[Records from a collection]
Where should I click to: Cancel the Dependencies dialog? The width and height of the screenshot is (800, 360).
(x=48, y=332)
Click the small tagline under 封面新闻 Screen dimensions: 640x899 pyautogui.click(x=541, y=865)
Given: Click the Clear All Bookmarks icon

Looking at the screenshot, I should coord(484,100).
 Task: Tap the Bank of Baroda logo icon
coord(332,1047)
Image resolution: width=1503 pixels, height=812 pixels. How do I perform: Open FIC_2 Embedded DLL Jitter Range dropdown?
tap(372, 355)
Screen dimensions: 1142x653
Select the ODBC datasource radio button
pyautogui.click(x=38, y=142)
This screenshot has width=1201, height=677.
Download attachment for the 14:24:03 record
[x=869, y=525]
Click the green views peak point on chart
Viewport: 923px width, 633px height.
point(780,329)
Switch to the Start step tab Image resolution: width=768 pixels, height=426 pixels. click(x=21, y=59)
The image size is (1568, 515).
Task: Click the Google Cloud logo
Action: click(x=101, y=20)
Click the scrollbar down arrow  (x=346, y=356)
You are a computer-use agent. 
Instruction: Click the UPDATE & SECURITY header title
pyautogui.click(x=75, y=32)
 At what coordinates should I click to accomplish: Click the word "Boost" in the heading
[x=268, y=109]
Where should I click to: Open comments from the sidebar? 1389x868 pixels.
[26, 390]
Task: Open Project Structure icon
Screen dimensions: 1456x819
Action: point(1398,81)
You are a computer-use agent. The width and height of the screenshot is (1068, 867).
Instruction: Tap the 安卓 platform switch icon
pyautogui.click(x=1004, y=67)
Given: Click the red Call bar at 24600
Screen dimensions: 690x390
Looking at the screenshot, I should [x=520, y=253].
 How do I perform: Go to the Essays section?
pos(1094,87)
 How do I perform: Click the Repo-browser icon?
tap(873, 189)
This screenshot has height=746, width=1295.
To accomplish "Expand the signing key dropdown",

Problem requirements – Rewrite the records from the line containing "You are a computer-use agent. The" through the end of the records, inclusive, substituting "How can I perform" for "How do I perform" and leaving all else unchanged.

Result for this exercise –
You are a computer-use agent. The width and height of the screenshot is (1068, 867).
Instruction: Tap the 安卓 platform switch icon
pyautogui.click(x=1004, y=67)
Given: Click the red Call bar at 24600
Screen dimensions: 690x390
Looking at the screenshot, I should [x=520, y=253].
 How can I perform: Go to the Essays section?
pos(1094,87)
 How can I perform: Click the Repo-browser icon?
tap(873, 189)
This screenshot has height=746, width=1295.
To accomplish "Expand the signing key dropdown",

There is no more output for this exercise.